This collection of webinars, presentations, and conference sessions highlights Hands Up Mallee’s ongoing contribution to national conversations about community-led, place-based approaches and innovative Measurement, Evaluation and Learning (MEL) and collaborative design practices.
Measurement, Evaluation and Learning (MEL) approaches underpinning Hands Up Mallee’s place-based work was delivered at the Australasian Evaluation Society (AES) Conference in 2023.
The presentation outlined the development and use of a MEL Framework designed to be inclusive, usable and accessible, and how this framework is embedded in our work through multiple, connected MEL approaches (including an overarching MEL framework to track long-term system and population change, nested MELs aligned to priority cohorts and focus areas, and participatory mini-MELs embedded within projects to support real-time learning and adaptation. (Learn more about Hands Up Mallee MEL Framework here)
The session also highlighted Clear Horizon’s role in facilitating co-design, coaching and shaping and sense-making processes, and in developing a practical MEL Framework and Toolkit. Together, these approaches enable shared ownership of evaluation, strengthen local MEL capability, and creation of a clear line of sight between local action, learning and longer-term outcomes.
The “Community listening: What happens when we start with children and families?” webinar was hosted by he Centre for Community Child Health on 31 May 2022 as part of the Thriving Children, Thriving Communities series. Chaired by Vikki Leone, the session brings together research, policy and lived experience to examine why traditional service-led responses have struggled to reduce inequity for children and families. Dr Tim Moore presents a research overview outlining how rapid social change, widening disadvantage and complex social problems require a shift towards listening more deeply to families and communities.
The webinar highlights the importance of addressing the conditions families need to raise children well, recognising lived experience as a critical source of knowledge alongside evidence and data. Contributions from Tara Day-Williams (Stronger Places, Stronger People) and Catherine Thompson and Kerry Laming (on behalf of Hands Up Mallee) provide practical examples of how community listening, relationship-building and shared decision-making are being applied in place-based work to better respond to local needs and priorities.

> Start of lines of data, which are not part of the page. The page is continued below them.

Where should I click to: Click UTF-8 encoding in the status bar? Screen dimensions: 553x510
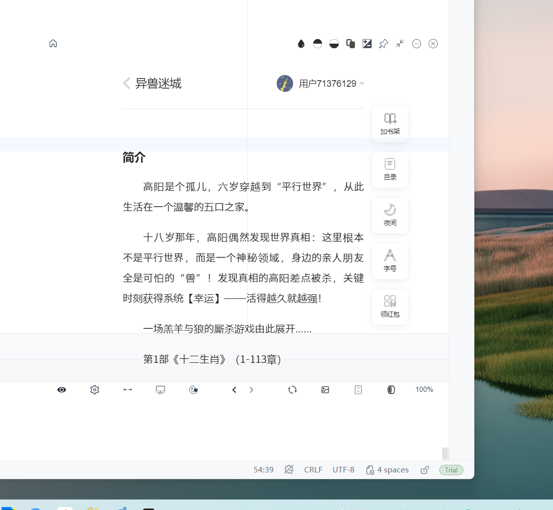tap(343, 469)
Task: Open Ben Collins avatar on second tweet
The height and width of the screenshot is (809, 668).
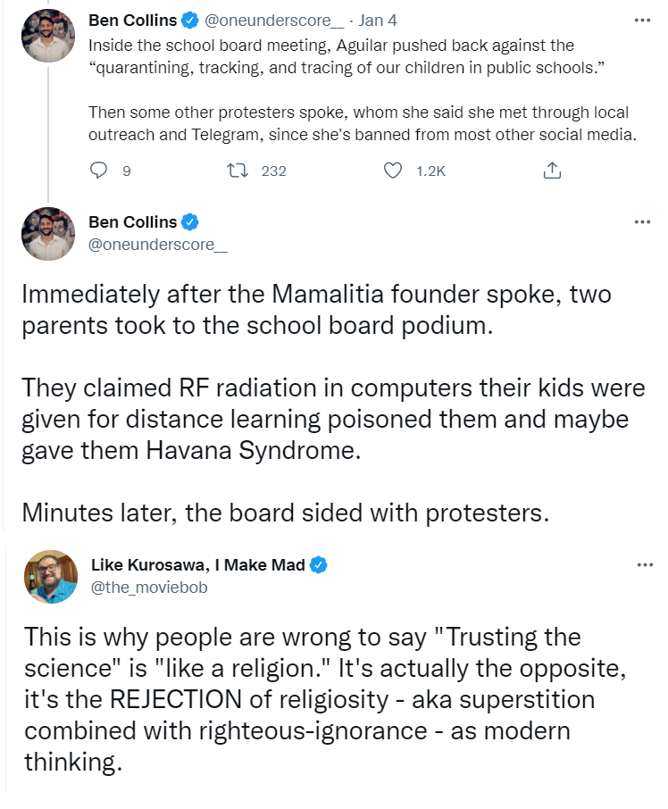Action: 49,234
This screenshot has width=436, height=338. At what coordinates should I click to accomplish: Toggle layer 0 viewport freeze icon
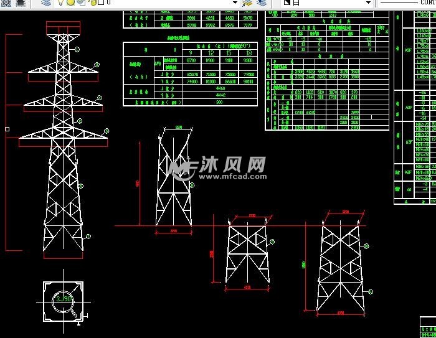coord(80,2)
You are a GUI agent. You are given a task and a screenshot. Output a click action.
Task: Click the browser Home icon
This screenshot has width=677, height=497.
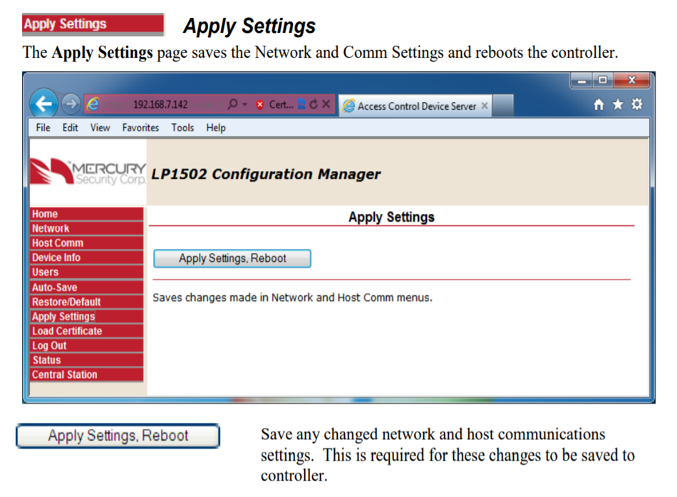tap(599, 103)
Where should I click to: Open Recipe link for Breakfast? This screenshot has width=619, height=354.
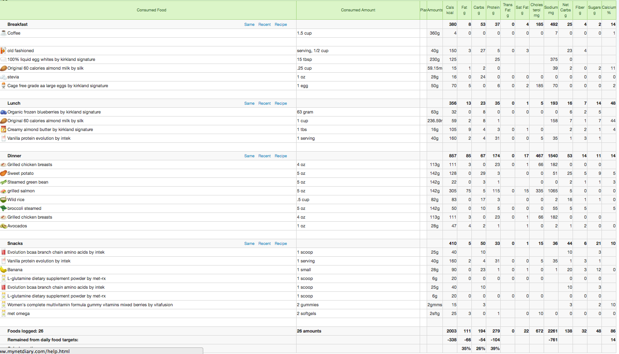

In this Clear Horizon Academy video, Hands Up Mallee is featured as a case study (Hands Up Mallee: Meet the community improving children’s wellbeing) demonstrating how place-based, systems-change initiatives can be evaluated in ways that centre community voice while building meaningful evidence over time.
For the past 3 years, Fiona Merlin from Hands Up Mallee has been regularly invited as a guest speaker to contribute to the Clear Horizon Academy learning modules on evaluating community-led place-based Approaches by presenting their shared Measurement, Evaluation and Learning (MEL) Journey and how It embeds community voices in evaluation practices.
This video highlights the practical challenges of measuring long-term, population-level change with limited resources and diverse partners, and shows how collaborative capacity building, shared learning and joint sense-making have been embedded into everyday ways of working to strengthen accountability, adaptability and outcomes for children, young people and families in the Northern Mallee.